AUSGEWÄHLTER AUSZUG:

# Wie schwer ist es ein Applet für Matheaufgaben zu erstellen?



## starfox (1. Sep 2008)

Hey ihr!

Ich möchte ein Java-Applet für leichte Matheaufgaben erstellen.
Nur habe ich ehrlich gesagt keinen Plan von Java... Schafft man das, wenn man sich ein wenig
einliest oder ist dafür monatelanges Pauken nötig?

Danke schonmal
starfox


----------



## 0x7F800000 (1. Sep 2008)

Und was soll man sich denn bitte unter einem "applet für leichte Matheaufgaben" vorstellen?


----------



## Ariol (1. Sep 2008)

http://www.java-forum.org/de/viewtopic.php?t=13378


----------



## starfox (2. Sep 2008)

Andrey hat gesagt.:
			
		

> Und was soll man sich denn bitte unter einem "applet für leichte Matheaufgaben" vorstellen?



Ich meinte Aufgaben mit den Grundrechenarten und vll noch Gleichungen lösen.

IHRE AUFGABEN:
A. Geben Sie aus dem Forumsthread über das Mathe-Applet den Abschnitt von „## starfox (1.“ bis „monatelanges Pauken nötig?“ wortgetreu wieder.
B. Welche Art von Aufgaben soll das Applet im Forumsthread über das Mathe-Applet nach der späteren Erläuterung von starfox umfassen?

DATENÜBERSICHT:
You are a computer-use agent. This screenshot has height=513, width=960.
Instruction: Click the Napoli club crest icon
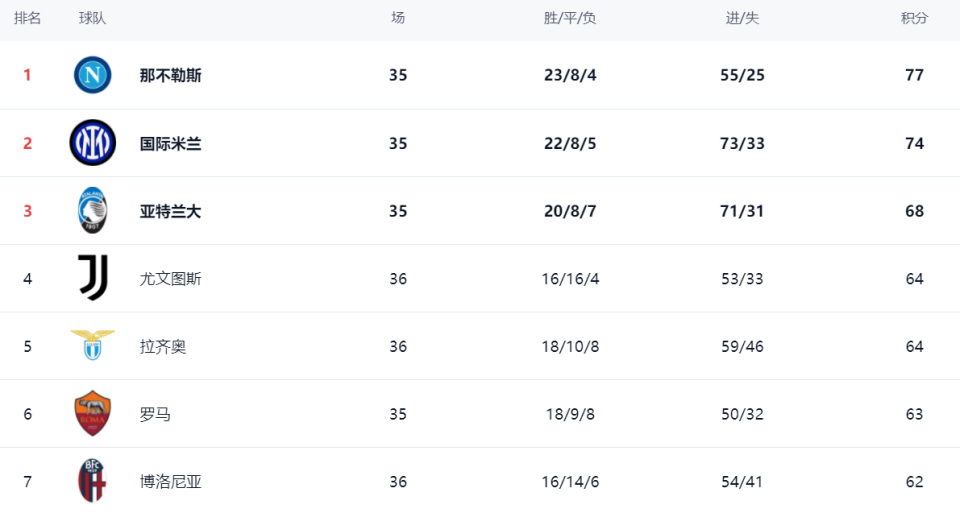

==

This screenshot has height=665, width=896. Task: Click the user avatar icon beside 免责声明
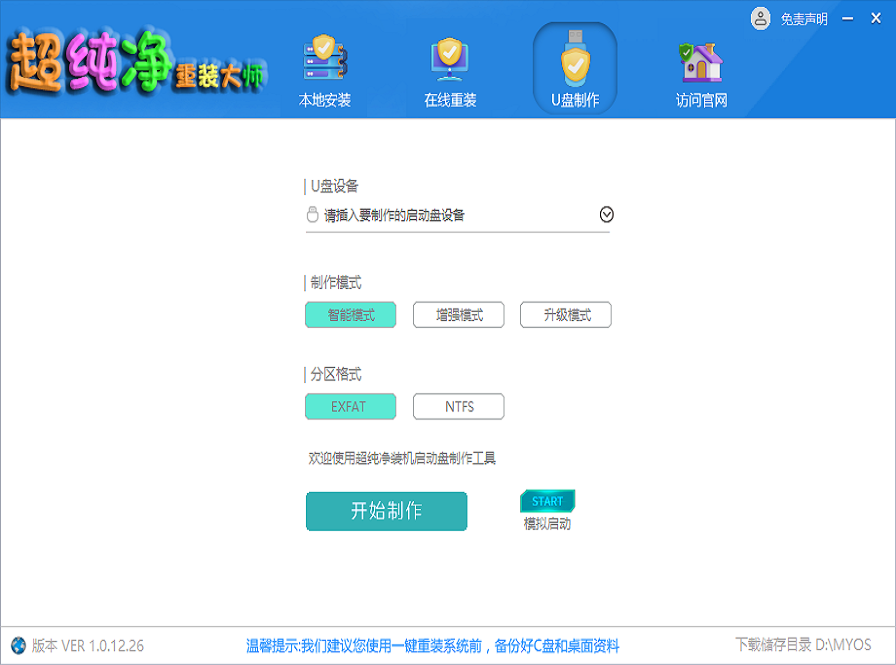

LÖSUNGEN JE AUFGABE:
A.
## starfox (1. Sep 2008)

Hey ihr!

Ich möchte ein Java-Applet für leichte Matheaufgaben erstellen.
Nur habe ich ehrlich gesagt keinen Plan von Java... Schafft man das, wenn man sich ein wenig
einliest oder ist dafür monatelanges Pauken nötig?

B. Aufgaben mit den Grundrechenarten und vielleicht noch das Lösen von Gleichungen.